▶ _Available records_
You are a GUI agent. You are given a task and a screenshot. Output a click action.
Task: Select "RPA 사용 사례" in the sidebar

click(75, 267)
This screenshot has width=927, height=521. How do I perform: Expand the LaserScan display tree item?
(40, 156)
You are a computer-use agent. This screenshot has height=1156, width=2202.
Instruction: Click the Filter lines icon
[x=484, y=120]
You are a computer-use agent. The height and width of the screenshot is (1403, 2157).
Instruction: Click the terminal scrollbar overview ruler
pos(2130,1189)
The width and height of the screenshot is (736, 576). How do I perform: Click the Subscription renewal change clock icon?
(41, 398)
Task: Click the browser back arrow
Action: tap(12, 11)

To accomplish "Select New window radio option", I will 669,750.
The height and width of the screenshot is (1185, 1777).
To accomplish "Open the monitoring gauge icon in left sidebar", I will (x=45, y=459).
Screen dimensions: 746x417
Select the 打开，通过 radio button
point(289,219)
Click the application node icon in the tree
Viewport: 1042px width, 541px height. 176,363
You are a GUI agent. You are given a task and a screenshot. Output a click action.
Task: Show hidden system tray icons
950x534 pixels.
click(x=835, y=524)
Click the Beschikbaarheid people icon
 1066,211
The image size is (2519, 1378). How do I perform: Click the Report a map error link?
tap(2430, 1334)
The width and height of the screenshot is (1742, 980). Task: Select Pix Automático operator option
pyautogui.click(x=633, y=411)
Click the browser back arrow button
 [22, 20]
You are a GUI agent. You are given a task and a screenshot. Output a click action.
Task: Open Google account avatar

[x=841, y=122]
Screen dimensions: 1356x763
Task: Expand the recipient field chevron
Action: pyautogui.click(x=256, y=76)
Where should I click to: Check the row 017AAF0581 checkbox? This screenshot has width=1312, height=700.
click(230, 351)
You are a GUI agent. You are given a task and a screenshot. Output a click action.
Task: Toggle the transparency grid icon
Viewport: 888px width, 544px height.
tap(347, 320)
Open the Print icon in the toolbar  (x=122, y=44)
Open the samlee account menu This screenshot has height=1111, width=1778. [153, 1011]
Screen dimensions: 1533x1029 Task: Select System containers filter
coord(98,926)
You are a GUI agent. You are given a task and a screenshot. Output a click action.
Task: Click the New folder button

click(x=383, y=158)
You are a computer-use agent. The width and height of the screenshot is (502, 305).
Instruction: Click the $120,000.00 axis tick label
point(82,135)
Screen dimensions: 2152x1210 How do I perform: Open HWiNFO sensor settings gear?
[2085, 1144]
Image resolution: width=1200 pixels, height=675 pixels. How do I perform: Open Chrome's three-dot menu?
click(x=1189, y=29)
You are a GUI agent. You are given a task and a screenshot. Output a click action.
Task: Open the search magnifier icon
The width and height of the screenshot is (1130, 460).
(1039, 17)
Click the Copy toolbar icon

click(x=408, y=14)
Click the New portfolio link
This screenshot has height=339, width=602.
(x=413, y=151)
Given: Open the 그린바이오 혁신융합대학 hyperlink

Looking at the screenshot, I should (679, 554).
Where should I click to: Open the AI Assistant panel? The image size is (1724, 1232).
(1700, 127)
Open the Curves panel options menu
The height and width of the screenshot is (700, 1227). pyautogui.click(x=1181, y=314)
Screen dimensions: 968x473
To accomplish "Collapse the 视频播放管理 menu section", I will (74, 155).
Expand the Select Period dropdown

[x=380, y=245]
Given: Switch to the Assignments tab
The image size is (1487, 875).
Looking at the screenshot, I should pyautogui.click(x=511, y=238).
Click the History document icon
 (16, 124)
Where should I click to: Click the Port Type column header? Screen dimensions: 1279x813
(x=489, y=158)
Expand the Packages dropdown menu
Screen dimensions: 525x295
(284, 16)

▶ _What this task involves_
In the entries above, restate word for word the lines between the one holding "Open the Curves panel options menu" and the one holding "Given: Switch to the Assignments tab", inclusive, and nothing besides.

▶ _Response to this task_
Open the Curves panel options menu
The height and width of the screenshot is (700, 1227). pyautogui.click(x=1181, y=314)
Screen dimensions: 968x473
To accomplish "Collapse the 视频播放管理 menu section", I will (74, 155).
Expand the Select Period dropdown

[x=380, y=245]
Given: Switch to the Assignments tab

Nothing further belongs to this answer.